■ Task directions: The records appear below. Repeat them exactly.

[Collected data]
▬▬▬

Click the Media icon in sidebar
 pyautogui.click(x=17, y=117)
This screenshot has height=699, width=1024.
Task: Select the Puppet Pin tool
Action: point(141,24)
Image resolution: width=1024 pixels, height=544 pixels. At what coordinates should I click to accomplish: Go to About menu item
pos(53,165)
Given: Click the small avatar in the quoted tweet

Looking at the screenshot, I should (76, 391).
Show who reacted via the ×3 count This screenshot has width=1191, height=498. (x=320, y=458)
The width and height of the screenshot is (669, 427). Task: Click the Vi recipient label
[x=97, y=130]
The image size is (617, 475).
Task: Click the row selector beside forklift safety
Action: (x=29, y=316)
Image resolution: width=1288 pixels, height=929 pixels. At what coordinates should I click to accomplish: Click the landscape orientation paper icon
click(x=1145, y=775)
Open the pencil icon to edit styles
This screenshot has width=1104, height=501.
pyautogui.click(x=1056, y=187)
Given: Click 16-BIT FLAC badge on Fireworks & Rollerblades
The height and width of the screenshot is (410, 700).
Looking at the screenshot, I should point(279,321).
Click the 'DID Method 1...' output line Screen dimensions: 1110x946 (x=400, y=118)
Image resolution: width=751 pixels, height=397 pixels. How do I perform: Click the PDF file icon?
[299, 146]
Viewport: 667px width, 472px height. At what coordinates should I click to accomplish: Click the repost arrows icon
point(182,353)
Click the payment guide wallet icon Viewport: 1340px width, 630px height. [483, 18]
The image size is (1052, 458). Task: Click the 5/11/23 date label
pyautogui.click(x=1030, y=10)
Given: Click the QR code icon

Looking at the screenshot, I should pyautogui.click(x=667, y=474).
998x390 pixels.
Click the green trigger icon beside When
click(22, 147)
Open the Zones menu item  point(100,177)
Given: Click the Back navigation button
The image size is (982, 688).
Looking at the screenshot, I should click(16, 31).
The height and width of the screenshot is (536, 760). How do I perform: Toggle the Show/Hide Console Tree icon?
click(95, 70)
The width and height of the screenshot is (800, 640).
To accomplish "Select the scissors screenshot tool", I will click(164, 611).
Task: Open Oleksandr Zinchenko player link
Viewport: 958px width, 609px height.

▬▬▬

■ Response box:
Click the Media icon in sidebar
 pyautogui.click(x=17, y=117)
This screenshot has height=699, width=1024.
Task: Select the Puppet Pin tool
Action: point(141,24)
Image resolution: width=1024 pixels, height=544 pixels. At what coordinates should I click to accomplish: Go to About menu item
pos(53,165)
Given: Click the small avatar in the quoted tweet

Looking at the screenshot, I should (76, 391).
Show who reacted via the ×3 count This screenshot has width=1191, height=498. (x=320, y=458)
The width and height of the screenshot is (669, 427). Task: Click the Vi recipient label
[x=97, y=130]
The image size is (617, 475).
Task: Click the row selector beside forklift safety
Action: (x=29, y=316)
Image resolution: width=1288 pixels, height=929 pixels. At what coordinates should I click to accomplish: Click the landscape orientation paper icon
click(x=1145, y=775)
Open the pencil icon to edit styles
This screenshot has width=1104, height=501.
pyautogui.click(x=1056, y=187)
Given: Click 16-BIT FLAC badge on Fireworks & Rollerblades
The height and width of the screenshot is (410, 700).
Looking at the screenshot, I should point(279,321).
Click the 'DID Method 1...' output line Screen dimensions: 1110x946 (x=400, y=118)
Image resolution: width=751 pixels, height=397 pixels. How do I perform: Click the PDF file icon?
[299, 146]
Viewport: 667px width, 472px height. At what coordinates should I click to accomplish: Click the repost arrows icon
point(182,353)
Click the payment guide wallet icon Viewport: 1340px width, 630px height. [483, 18]
The image size is (1052, 458). Task: Click the 5/11/23 date label
pyautogui.click(x=1030, y=10)
Given: Click the QR code icon

Looking at the screenshot, I should pyautogui.click(x=667, y=474).
998x390 pixels.
Click the green trigger icon beside When
click(22, 147)
Open the Zones menu item  point(100,177)
Given: Click the Back navigation button
The image size is (982, 688).
Looking at the screenshot, I should click(16, 31).
The height and width of the screenshot is (536, 760). How do I perform: Toggle the Show/Hide Console Tree icon?
click(95, 70)
The width and height of the screenshot is (800, 640).
To accomplish "Select the scissors screenshot tool", I will click(164, 611).
Task: Open Oleksandr Zinchenko player link
Viewport: 958px width, 609px height.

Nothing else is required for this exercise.